[Requirement]: The line containing "Where should I", plus every line that follows it to the end of the listing below, is what you transcribe exactly; omit all pictures.
═════ Provided material ═════
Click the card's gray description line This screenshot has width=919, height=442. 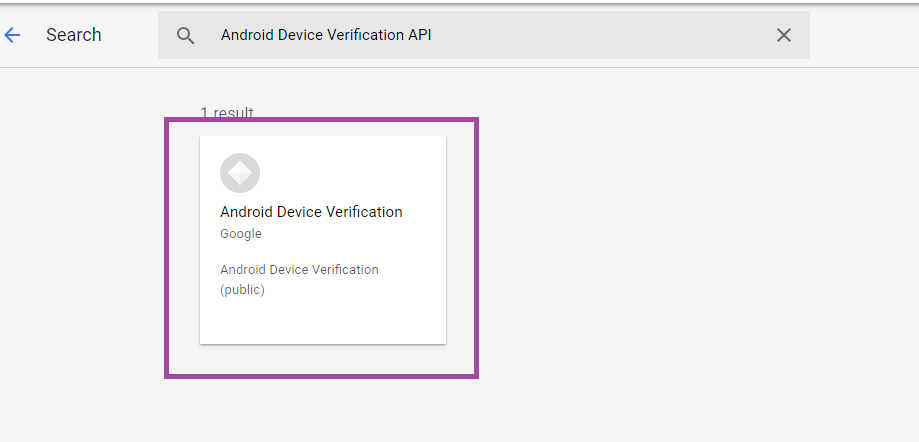[299, 270]
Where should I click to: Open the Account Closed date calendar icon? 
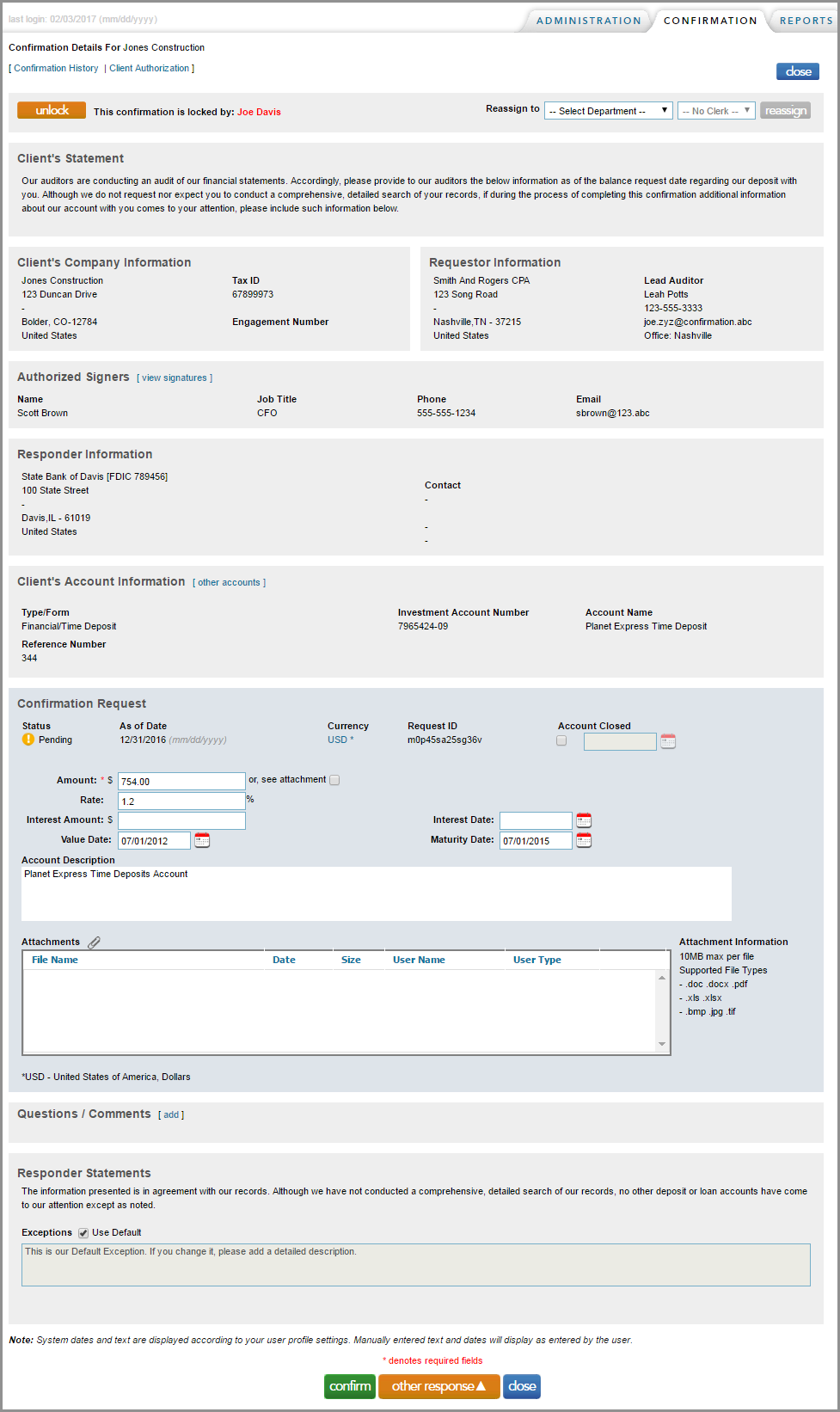pos(668,741)
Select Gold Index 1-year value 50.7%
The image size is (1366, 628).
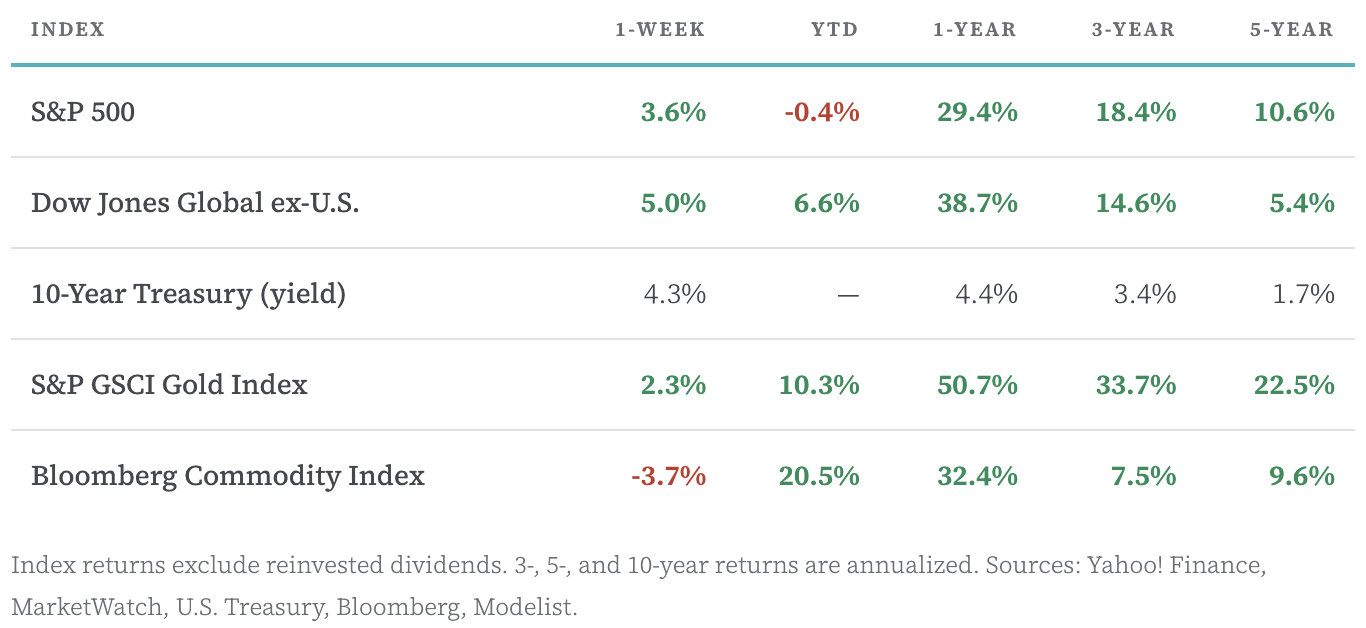point(977,385)
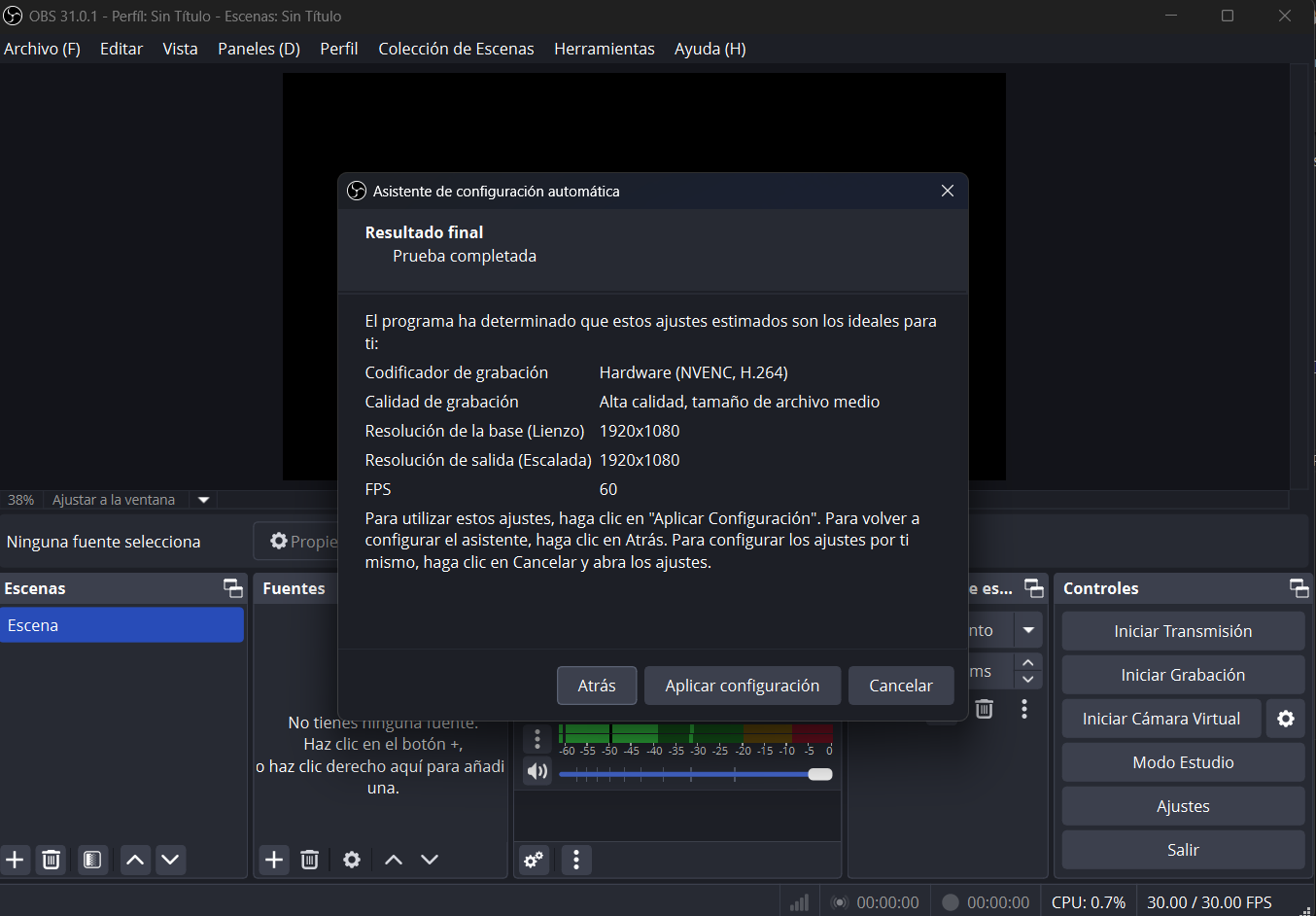
Task: Click Aplicar configuración in the wizard
Action: tap(742, 686)
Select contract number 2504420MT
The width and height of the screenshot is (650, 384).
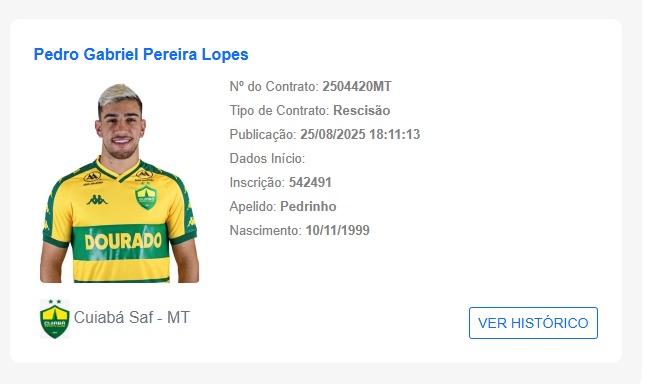357,86
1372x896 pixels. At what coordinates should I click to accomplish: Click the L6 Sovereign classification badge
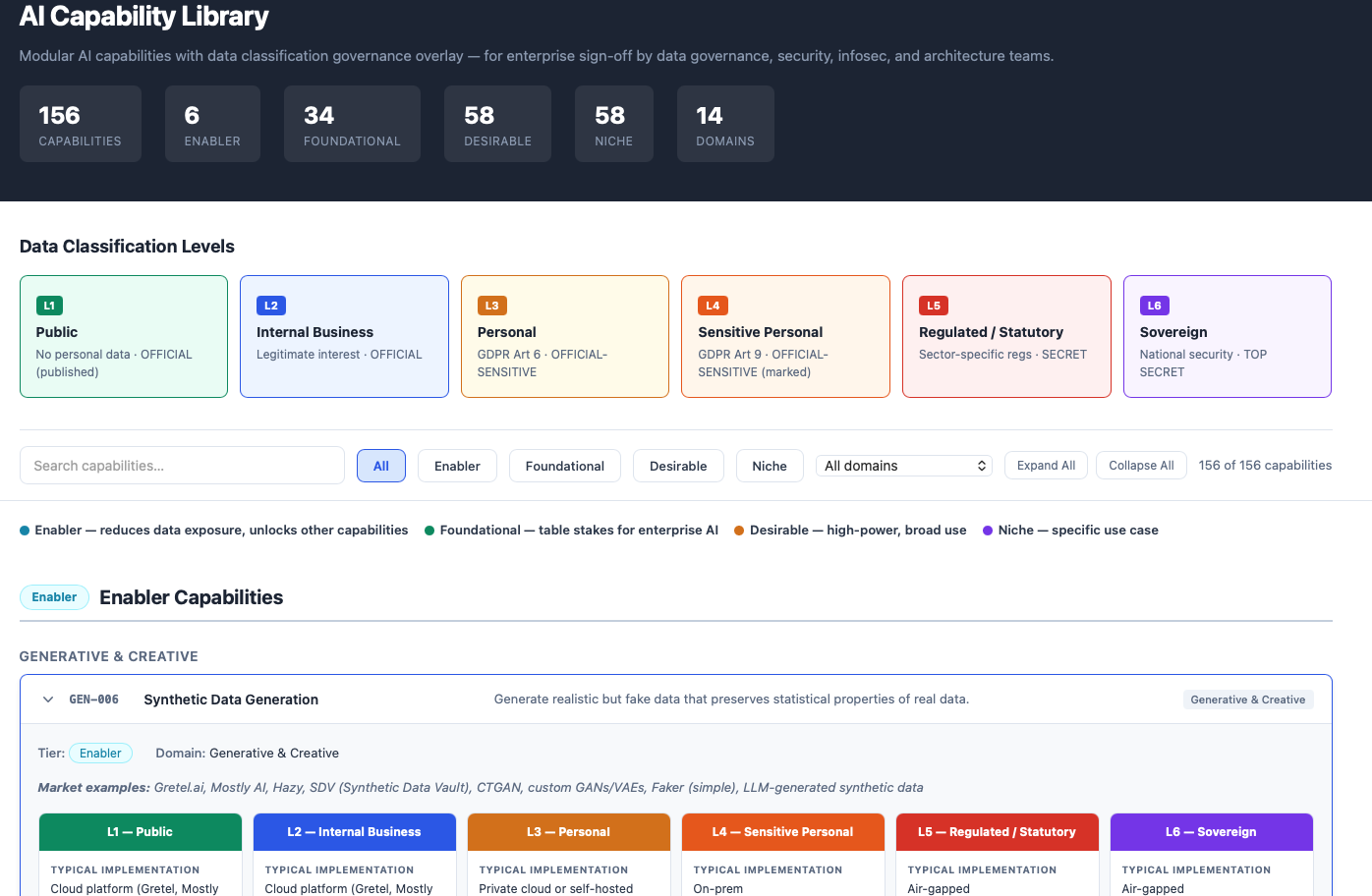[1155, 306]
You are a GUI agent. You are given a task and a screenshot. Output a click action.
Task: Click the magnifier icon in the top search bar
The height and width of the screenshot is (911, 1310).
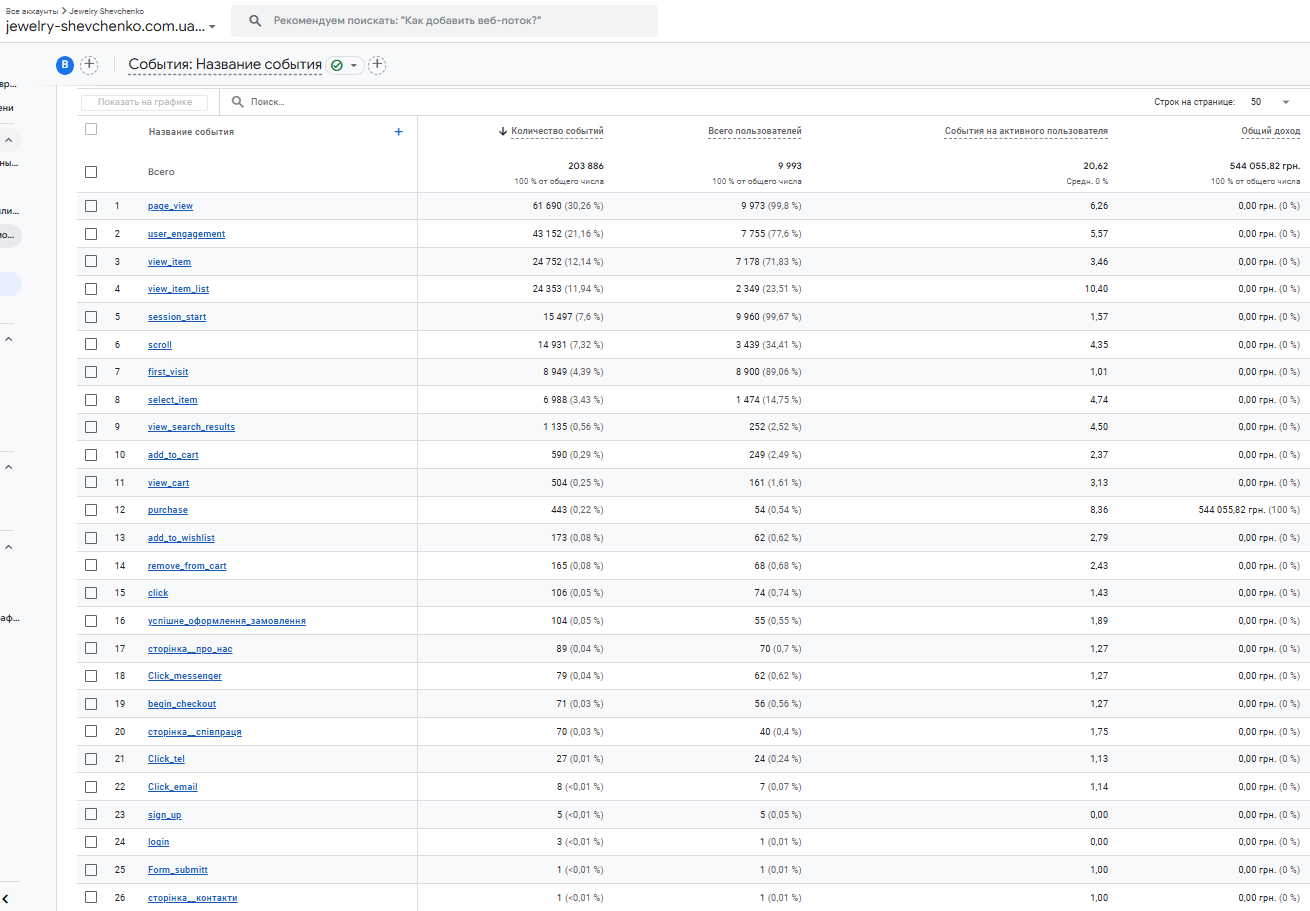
═════
[Output]:
Where should I click to: Open the Account Closed date calendar icon? 
pos(668,741)
Select Gold Index 1-year value 50.7%
The image size is (1366, 628).
point(977,385)
Task: Click Aplicar configuración in the wizard
Action: tap(742, 686)
Select contract number 2504420MT
The width and height of the screenshot is (650, 384).
357,86
1372x896 pixels. At what coordinates should I click to accomplish: Click the L6 Sovereign classification badge
[1155, 306]
You are a GUI agent. You are given a task and a screenshot. Output a click action.
Task: Click the magnifier icon in the top search bar
The height and width of the screenshot is (911, 1310).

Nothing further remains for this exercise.